Youssouf Togoïmi (26 March 1953 – 24 September 2002) was a Chadian politician who served in the government under President Idriss Déby but subsequently led a rebel group, the Movement for Democracy and Justice in Chad (MDJT), against Déby.

==Life and career==
Youssouf Togoïmi was born in 1953 in Zouar. He came from a Bideyat Ennedi family established in the Tibesti Mountains and considered to be a Teda. Graduating as a jurist, Togoïmi was one of the few natives of the massif, other than Goukouni Oueddei, to have occupied a high position in the Chadian government.
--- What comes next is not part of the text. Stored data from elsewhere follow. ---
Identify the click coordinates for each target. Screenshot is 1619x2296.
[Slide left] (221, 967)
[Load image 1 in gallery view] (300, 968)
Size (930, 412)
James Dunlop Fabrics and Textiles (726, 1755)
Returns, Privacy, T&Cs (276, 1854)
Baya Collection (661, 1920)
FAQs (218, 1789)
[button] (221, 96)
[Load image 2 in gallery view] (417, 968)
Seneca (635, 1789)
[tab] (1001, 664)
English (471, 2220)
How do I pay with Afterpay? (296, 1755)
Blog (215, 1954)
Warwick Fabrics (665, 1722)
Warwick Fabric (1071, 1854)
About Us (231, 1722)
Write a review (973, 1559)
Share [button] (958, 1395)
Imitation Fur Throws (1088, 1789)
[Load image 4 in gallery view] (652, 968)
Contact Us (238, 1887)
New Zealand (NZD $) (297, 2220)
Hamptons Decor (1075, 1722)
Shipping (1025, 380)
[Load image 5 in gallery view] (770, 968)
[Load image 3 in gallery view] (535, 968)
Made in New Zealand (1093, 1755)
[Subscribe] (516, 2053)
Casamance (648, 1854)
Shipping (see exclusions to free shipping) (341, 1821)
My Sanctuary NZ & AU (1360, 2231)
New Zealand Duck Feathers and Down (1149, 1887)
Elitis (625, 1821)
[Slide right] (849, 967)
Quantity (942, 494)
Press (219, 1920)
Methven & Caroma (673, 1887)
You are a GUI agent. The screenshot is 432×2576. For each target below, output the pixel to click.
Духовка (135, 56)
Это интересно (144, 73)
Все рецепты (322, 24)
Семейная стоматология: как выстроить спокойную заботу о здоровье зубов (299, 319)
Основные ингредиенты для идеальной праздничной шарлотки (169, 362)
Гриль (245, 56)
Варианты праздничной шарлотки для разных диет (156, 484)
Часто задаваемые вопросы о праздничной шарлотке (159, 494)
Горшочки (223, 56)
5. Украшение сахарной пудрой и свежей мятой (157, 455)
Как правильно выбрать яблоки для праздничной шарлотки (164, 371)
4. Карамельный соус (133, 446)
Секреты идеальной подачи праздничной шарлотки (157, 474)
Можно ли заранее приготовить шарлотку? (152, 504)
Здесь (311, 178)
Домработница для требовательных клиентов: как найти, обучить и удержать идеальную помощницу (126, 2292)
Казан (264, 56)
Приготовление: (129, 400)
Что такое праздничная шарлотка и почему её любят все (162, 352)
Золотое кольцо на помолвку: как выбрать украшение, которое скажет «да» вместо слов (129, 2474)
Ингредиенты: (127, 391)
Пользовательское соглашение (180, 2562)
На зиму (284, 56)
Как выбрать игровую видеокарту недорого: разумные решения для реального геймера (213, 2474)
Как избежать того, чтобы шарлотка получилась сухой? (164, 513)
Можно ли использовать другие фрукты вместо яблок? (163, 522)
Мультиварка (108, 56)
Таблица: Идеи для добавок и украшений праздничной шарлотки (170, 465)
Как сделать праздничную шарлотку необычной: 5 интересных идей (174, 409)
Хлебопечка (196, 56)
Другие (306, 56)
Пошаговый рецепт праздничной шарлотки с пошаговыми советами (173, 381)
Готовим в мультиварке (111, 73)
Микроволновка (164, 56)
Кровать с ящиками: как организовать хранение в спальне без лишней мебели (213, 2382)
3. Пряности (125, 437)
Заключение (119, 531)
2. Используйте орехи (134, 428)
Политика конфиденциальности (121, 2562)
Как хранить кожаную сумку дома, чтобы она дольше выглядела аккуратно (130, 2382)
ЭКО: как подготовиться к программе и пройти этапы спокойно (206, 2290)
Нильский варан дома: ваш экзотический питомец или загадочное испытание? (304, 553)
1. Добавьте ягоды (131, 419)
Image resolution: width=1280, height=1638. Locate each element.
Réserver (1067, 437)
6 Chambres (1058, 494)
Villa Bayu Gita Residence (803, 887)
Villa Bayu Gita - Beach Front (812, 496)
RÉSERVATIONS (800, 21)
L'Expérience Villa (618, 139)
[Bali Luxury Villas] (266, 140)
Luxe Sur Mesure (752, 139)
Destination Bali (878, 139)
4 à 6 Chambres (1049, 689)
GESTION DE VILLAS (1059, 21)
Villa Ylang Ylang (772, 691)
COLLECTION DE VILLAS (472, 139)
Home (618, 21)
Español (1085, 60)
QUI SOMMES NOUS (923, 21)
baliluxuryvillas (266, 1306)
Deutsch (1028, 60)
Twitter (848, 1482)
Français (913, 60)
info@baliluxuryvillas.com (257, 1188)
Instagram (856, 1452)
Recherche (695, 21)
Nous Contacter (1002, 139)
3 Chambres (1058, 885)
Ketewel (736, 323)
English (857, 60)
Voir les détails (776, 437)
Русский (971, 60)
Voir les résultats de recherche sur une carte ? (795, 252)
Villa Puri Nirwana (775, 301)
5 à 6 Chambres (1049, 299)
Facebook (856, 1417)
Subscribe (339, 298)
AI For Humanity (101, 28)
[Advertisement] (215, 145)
Togoïmi served as state prosecutor in Abéché and N'Djaména during the presidency of Hissène Habré and later, after the coup d'état of 1990, in a number of positions under Idriss Déby: he was Minister of Justice from 1990 to 1993, Minister of Defence from 1995 to 1997, and was then appointed Minister of the Interior on 21 May 1997. Shortly after the latter appointment, he resigned from the government on 3 June 1997. He said that his resignation came about because of what he described as the "dictatorial drift" of the government. Often referred to as very charismatic, during this period Togoïmi enjoyed an excellent reputation as an honest and ethical politician who transcended ethnic divisions. However, Togoïmi's break with Déby has also been interpreted in ethnic terms, based on his own status as a Toubou and Déby's status as a Zaghawa.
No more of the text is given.